▶ [The task] Rewrite the lines below as a numbered list, skipping any blank lines and leaving out the pictures.

▶ [Stored records]

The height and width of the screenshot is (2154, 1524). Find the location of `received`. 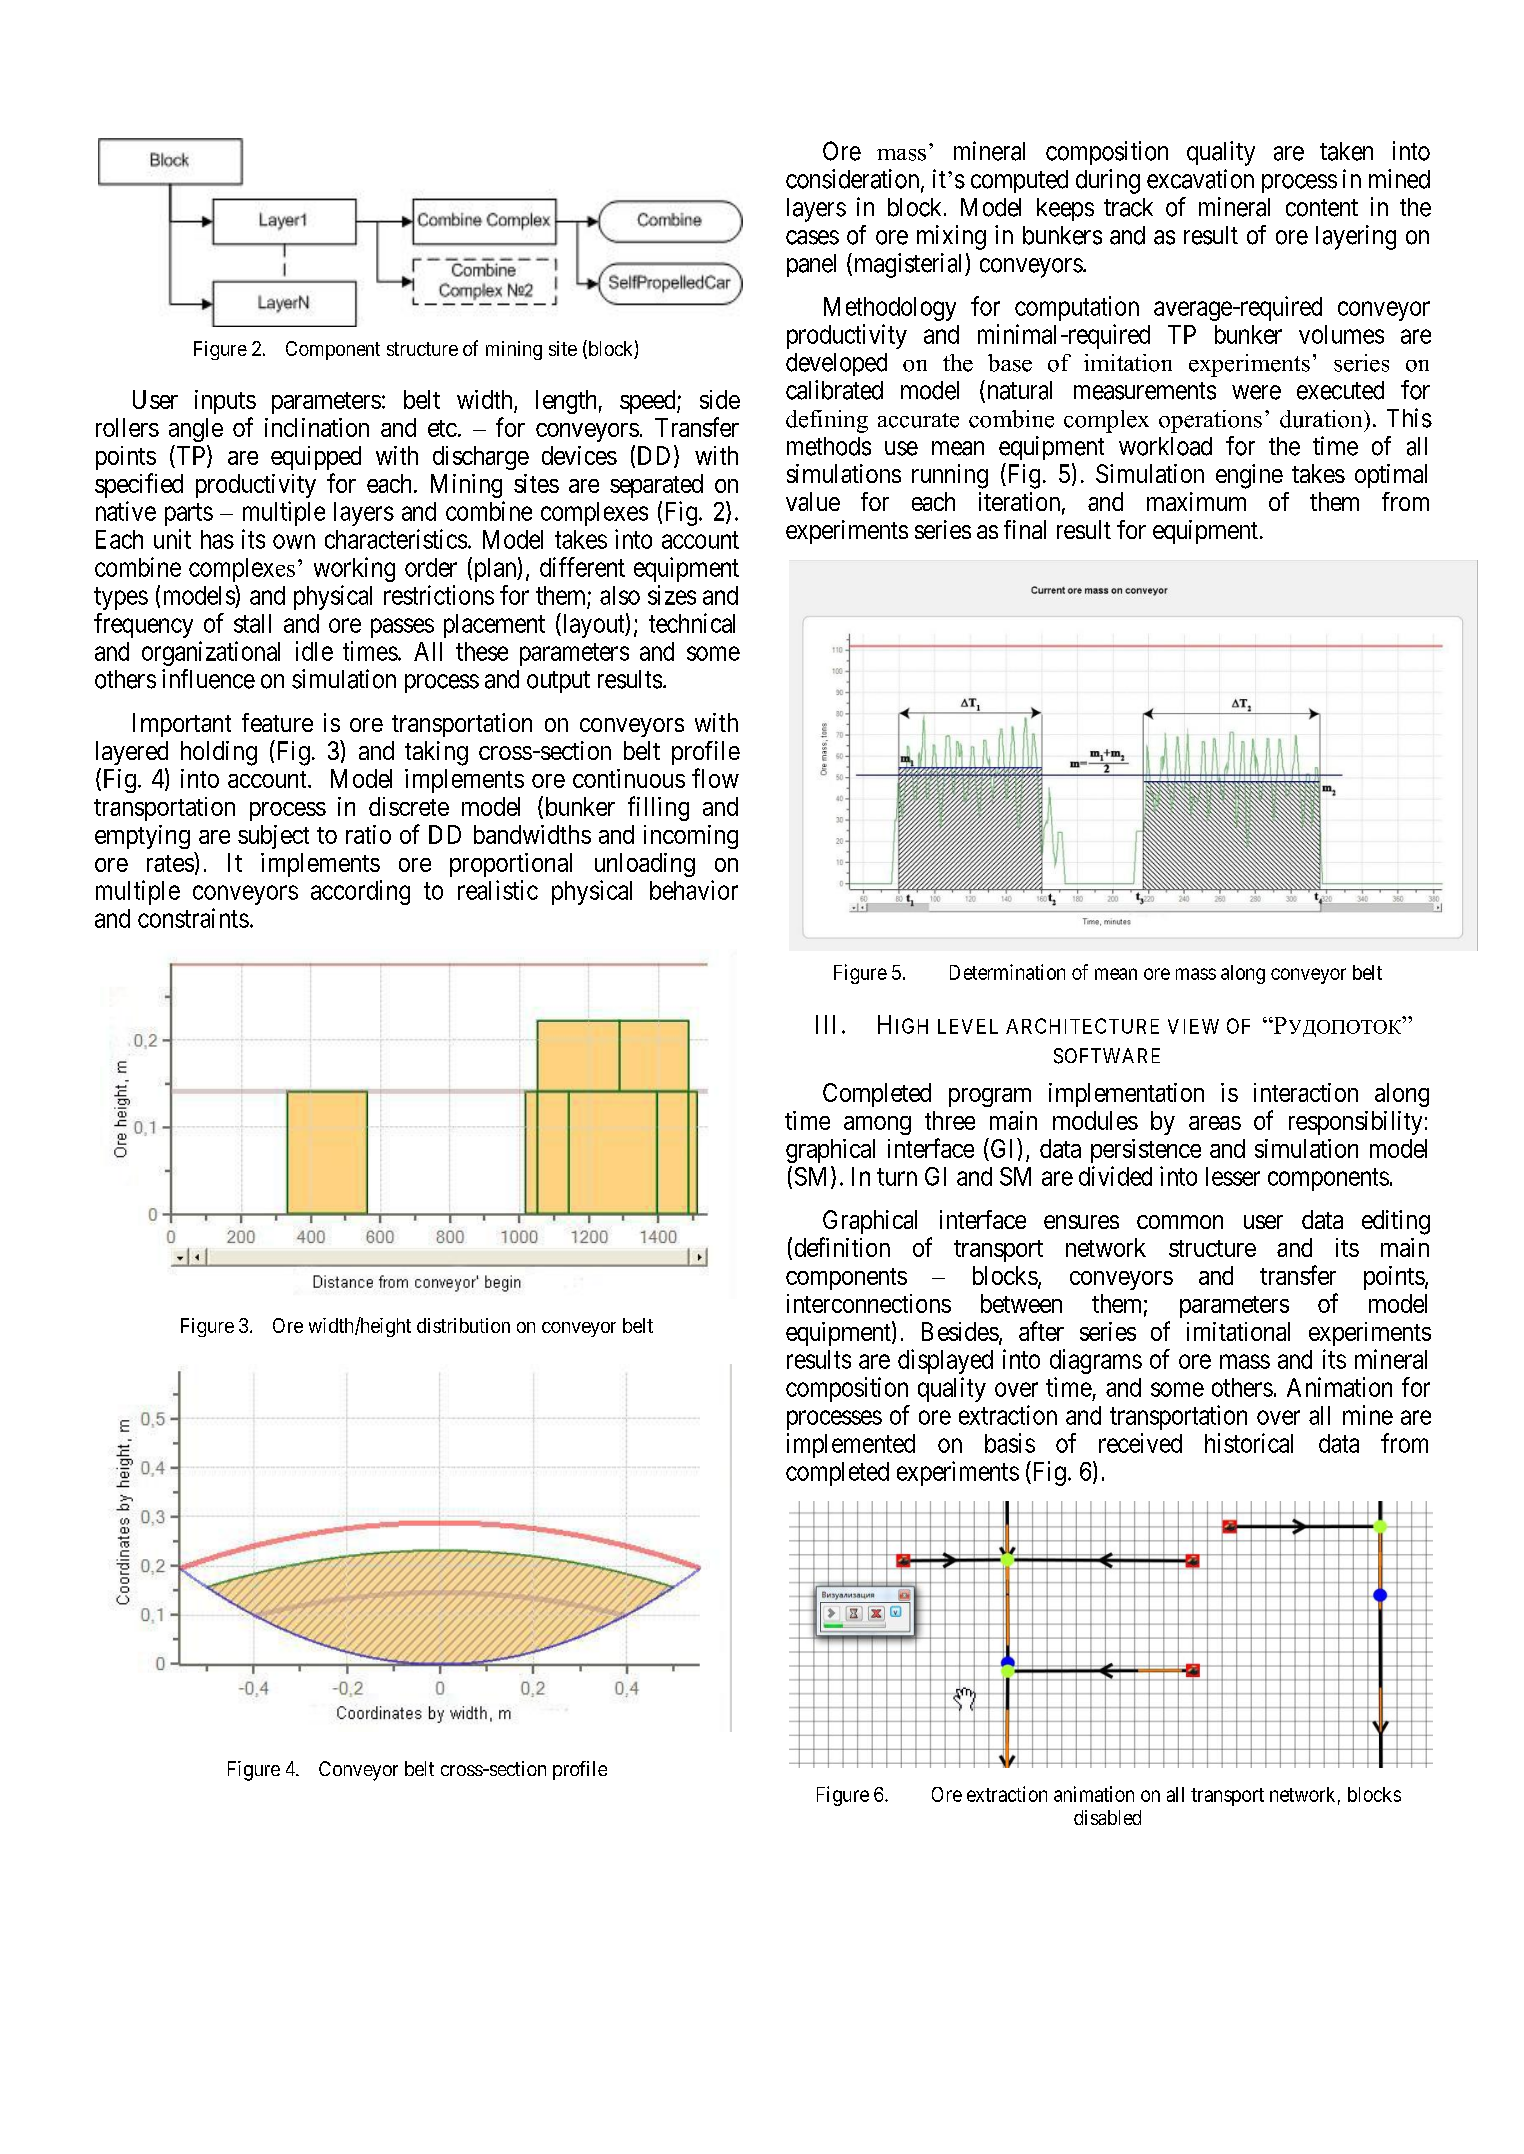

received is located at coordinates (1140, 1443).
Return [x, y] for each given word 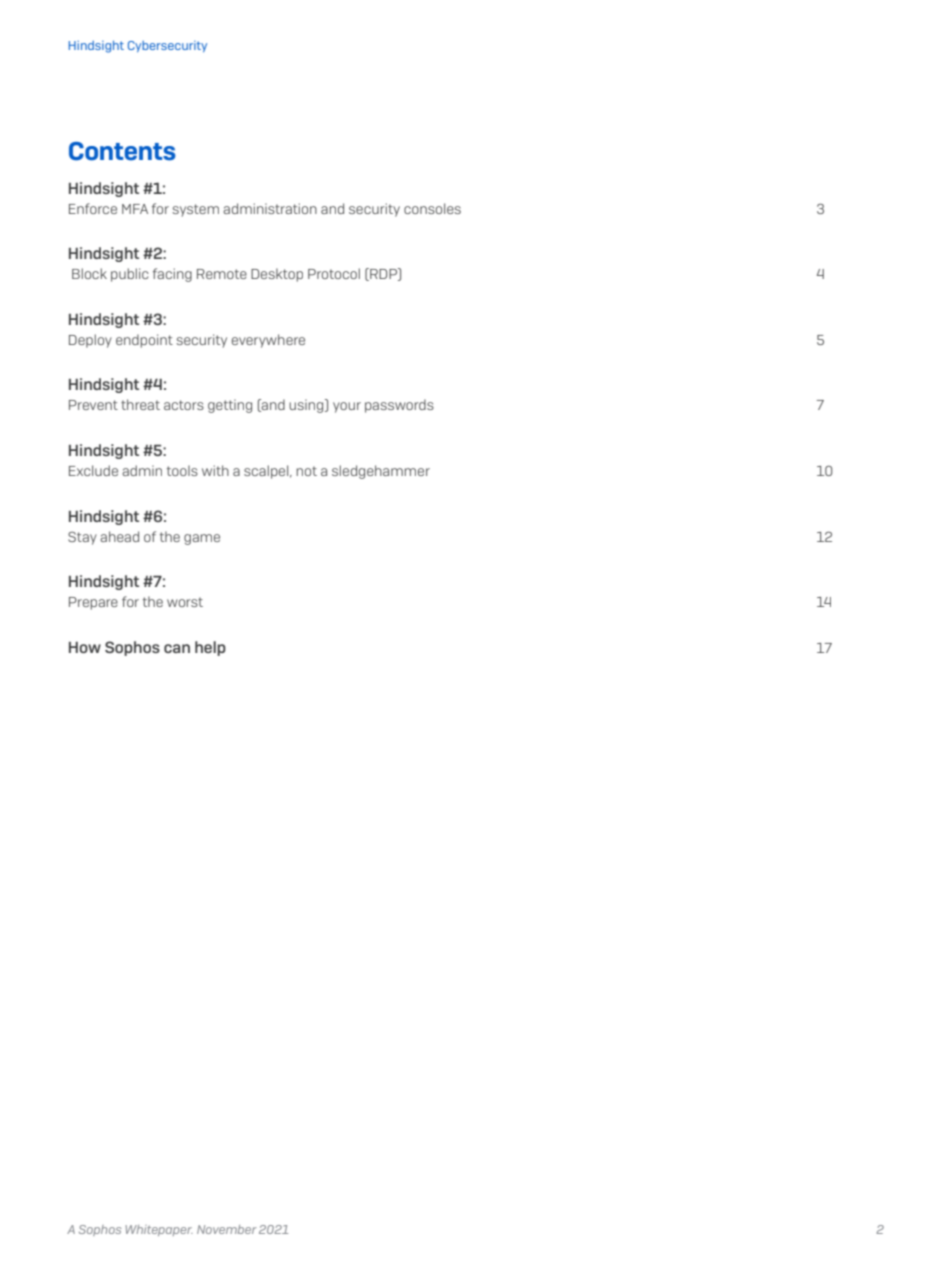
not [306, 471]
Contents [122, 151]
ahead [119, 536]
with [215, 470]
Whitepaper [159, 1230]
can [177, 648]
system [195, 210]
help [210, 648]
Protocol [334, 273]
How [85, 647]
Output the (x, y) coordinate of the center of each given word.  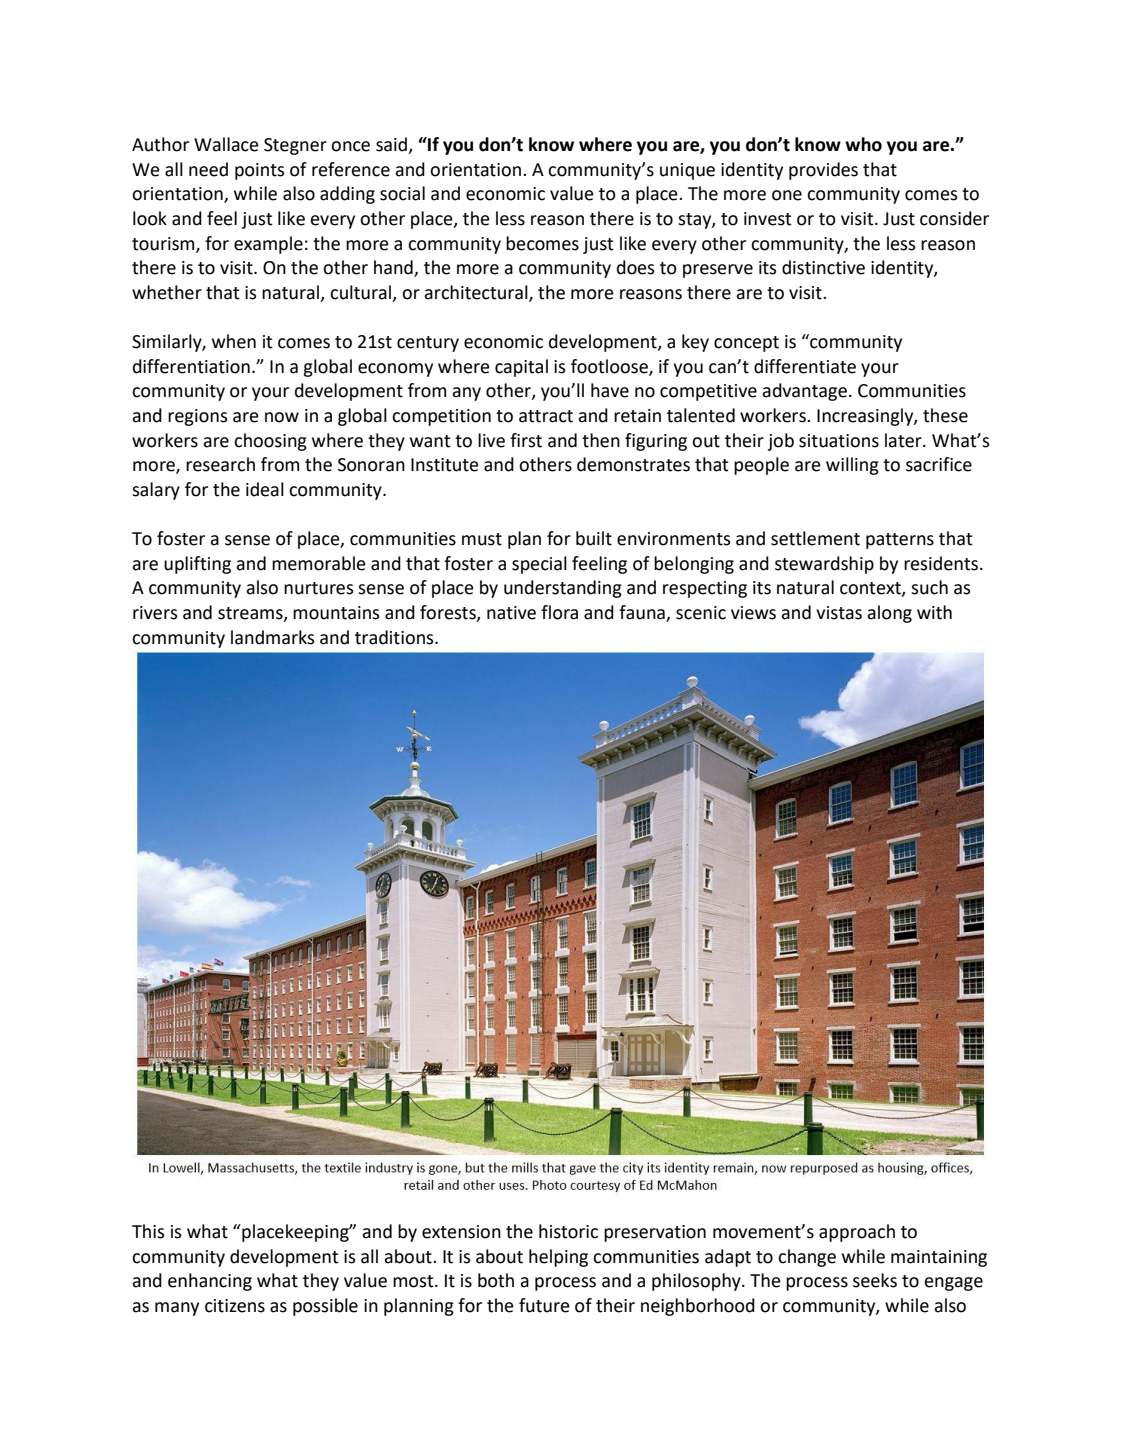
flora (559, 612)
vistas (839, 613)
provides (823, 171)
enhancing (210, 1282)
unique (687, 171)
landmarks (273, 637)
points (260, 171)
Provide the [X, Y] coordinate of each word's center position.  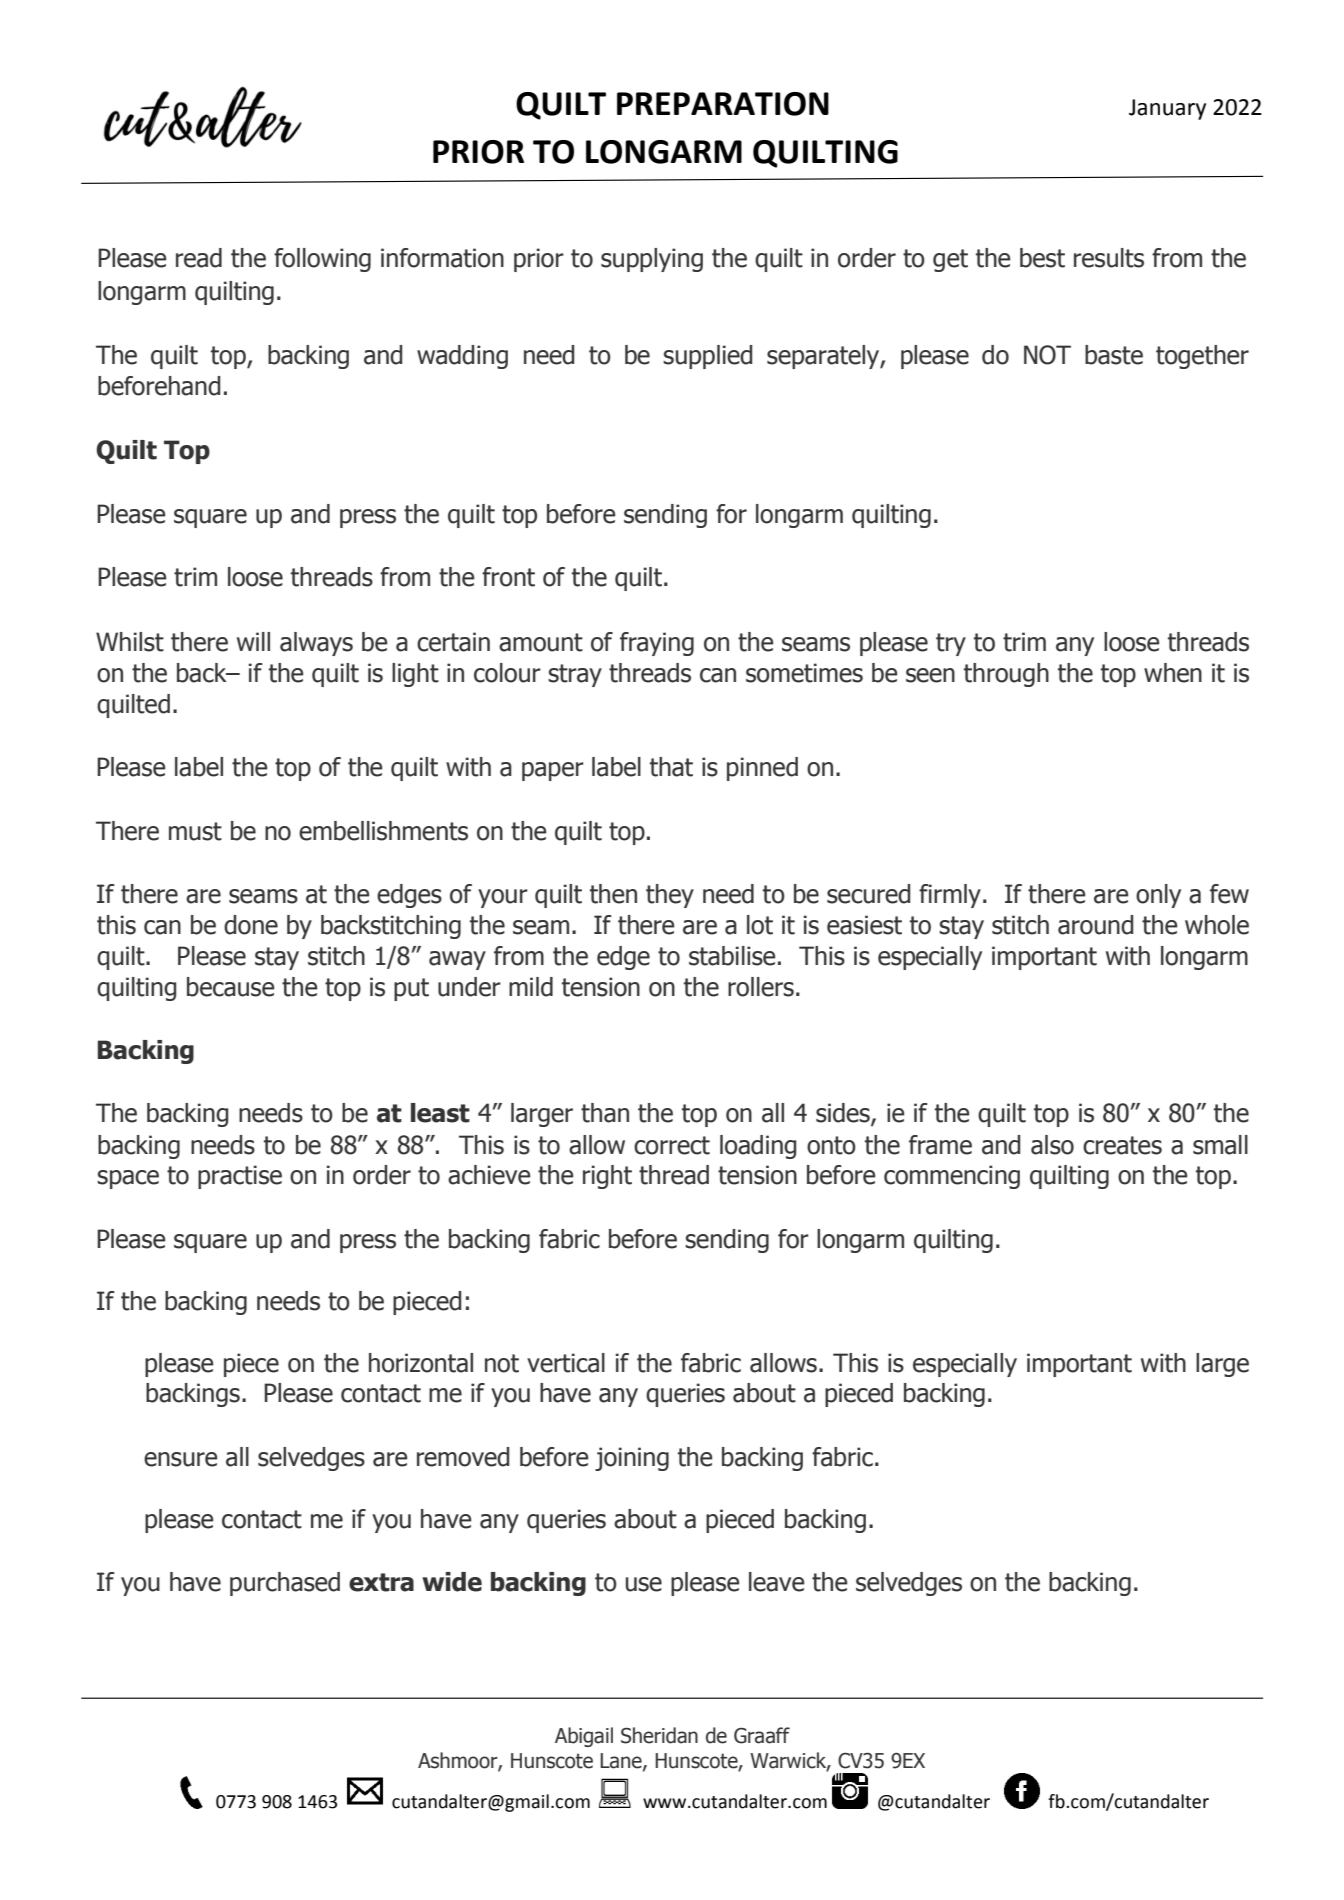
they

▶ [Response for this exercise]
1. The height and width of the screenshot is (2154, 1524). Find the location of `received`. 
2. received is located at coordinates (1140, 1443).
3. Return [x, y] for each given word 
4. not [306, 471]
5. Contents [122, 151]
6. ahead [119, 536]
7. with [215, 470]
8. Whitepaper [159, 1230]
9. can [177, 648]
10. system [195, 210]
11. help [210, 648]
12. Protocol [334, 273]
13. How [85, 647]
14. Output the (x, y) coordinate of the center of each given word.  
15. flora (559, 612)
16. vistas (839, 613)
17. provides (823, 171)
18. enhancing (210, 1282)
19. unique (687, 171)
20. landmarks (273, 637)
21. points (260, 171)
22. Provide the [X, Y] coordinate of each word's center position.  
23. they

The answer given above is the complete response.